**Fragmento de origen**
****

American Honey: un momento de reafirmación en el cine



Sobre la película de la directora británica Andrea Arnold.

American Honey (Dulzura americana) es la última producción cinematográfica de la directora británica Andrea Arnold. En casi tres horas completas, el filme, protagonizado por Shia LaBeouf y Sasha Lane, escucha y retrata el pulso de la vida de una de las subculturas más recientes de los Estados Unidos: la de los grupos juveniles dedicados a la venta ambulante de suscripciones a revistas.

Intenso, enigmático, profundo y esencial, el largometraje, estrenado a nivel mundial en 2016, se convierte en un peculiar monumento al poder del cine, en un alto elemento que se impone por sobre el desierto creativo que ha caracterizado al cine comercial de la última década.

Después de la reciente gala de los premios Oscar, marcada por el aliento opaco de una academia cada vez más alejada de su centro, dedicarle unas letras a esta cautivadora obra no puede menos que ser llenador: por hechos artísticos de este calibre es que a uno lo atrapa el “negocio” de la crítica.

Un antecedente “biográfico” debe ser propuesto como criterio para el juicio, pero, como se verá, él no debe referirnos únicamente a los momentos preparatorios de la película: su esencia endereza todos y cada uno de los instantes de la sustancia fílmica concreta. American Honey nace como entonación formal de un intenso y prolongado trabajo investigativo. Durante un par de años, Arnold se dispuso a viajar con una de estas singulares caravanas laborales, a reconocer su paisaje humano, musical y vivencial. La extensa cantidad de tiempo y de acumulación impresa en esta etapa responde fundamentalmente al periodo que demanda la escucha para adecuar sus fibras esenciales al entorno, permitiendo una articulación tranquila, veraz y dignificante con la vitalidad de los sonidos que la rodean. Este “momento” de atenta aprehensión de lo vivido convierte el cine no en una “producción”, sino en la exhalación natural de una palabra cuya fuente tiene ya el mismo color de “aquello” que retrata. Y los bolivianos sabemos de esta maestría; ella es la que mejor ha definido el arte de Sanjinés.

De esta alineación artística con la medula esencial del cine de los mejores surgen todas las extensiones características de la película: su negligencia con el desarrollo narrativo clásico de una historia convencional, su preferencia por una constelación casi absoluta de actores callejeros y la intuición de que, bajo el acontecer singular de lo “dicho”, se brinda una palabra vitalísima que apela directamente al alma.

****

**Material de origen**
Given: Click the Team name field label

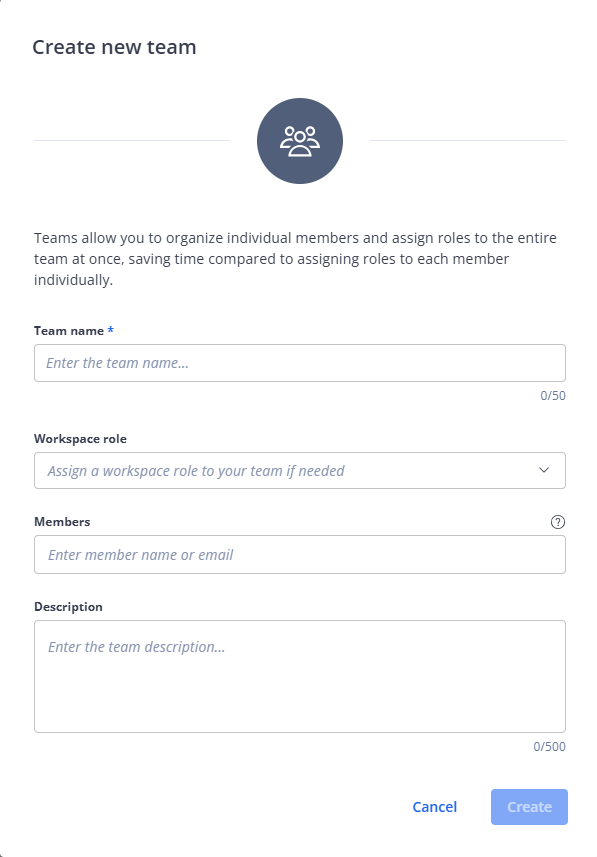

****

**Tareas**
a: Según el fragmento sobre American Honey, ¿durante cuánto tiempo viajó Arnold con una de las caravanas laborales?
b: ¿Puedes reproducir literalmente, del fragmento sobre American Honey, la parte que comienza con las palabras que contienen "American Honey (Dulzura" y termina con "la última década."?
Las líneas provienen de una fuente distinta a la del fragmento.

**Respuestas por tarea**
a: Durante un par de años.

b:
American Honey (Dulzura americana) es la última producción cinematográfica de la directora británica Andrea Arnold. En casi tres horas completas, el filme, protagonizado por Shia LaBeouf y Sasha Lane, escucha y retrata el pulso de la vida de una de las subculturas más recientes de los Estados Unidos: la de los grupos juveniles dedicados a la venta ambulante de suscripciones a revistas.

Intenso, enigmático, profundo y esencial, el largometraje, estrenado a nivel mundial en 2016, se convierte en un peculiar monumento al poder del cine, en un alto elemento que se impone por sobre el desierto creativo que ha caracterizado al cine comercial de la última década.